■ WHAT TO WORK ON: Print the listing below in its entirety, character for character.

SOURCE INFORMATION below:

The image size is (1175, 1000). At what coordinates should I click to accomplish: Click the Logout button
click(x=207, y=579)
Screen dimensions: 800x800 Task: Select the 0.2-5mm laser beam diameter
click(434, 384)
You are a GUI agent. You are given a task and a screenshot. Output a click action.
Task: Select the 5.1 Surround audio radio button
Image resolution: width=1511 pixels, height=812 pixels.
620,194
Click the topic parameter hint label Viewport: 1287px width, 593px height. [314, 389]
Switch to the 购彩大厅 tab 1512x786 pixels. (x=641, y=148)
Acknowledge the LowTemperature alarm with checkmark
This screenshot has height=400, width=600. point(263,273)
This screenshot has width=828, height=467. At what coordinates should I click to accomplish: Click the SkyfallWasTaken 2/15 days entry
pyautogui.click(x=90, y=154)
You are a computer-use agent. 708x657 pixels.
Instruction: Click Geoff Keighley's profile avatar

End of SOURCE INFORMATION.

■ SOLUTION TO THIS PROBLEM:
The image size is (1175, 1000). At what coordinates should I click to accomplish: Click the Logout button
click(x=207, y=579)
Screen dimensions: 800x800 Task: Select the 0.2-5mm laser beam diameter
click(434, 384)
You are a GUI agent. You are given a task and a screenshot. Output a click action.
Task: Select the 5.1 Surround audio radio button
Image resolution: width=1511 pixels, height=812 pixels.
620,194
Click the topic parameter hint label Viewport: 1287px width, 593px height. [314, 389]
Switch to the 购彩大厅 tab 1512x786 pixels. (x=641, y=148)
Acknowledge the LowTemperature alarm with checkmark
This screenshot has height=400, width=600. point(263,273)
This screenshot has width=828, height=467. At what coordinates should I click to accomplish: Click the SkyfallWasTaken 2/15 days entry
pyautogui.click(x=90, y=154)
You are a computer-use agent. 708x657 pixels.
Instruction: Click Geoff Keighley's profile avatar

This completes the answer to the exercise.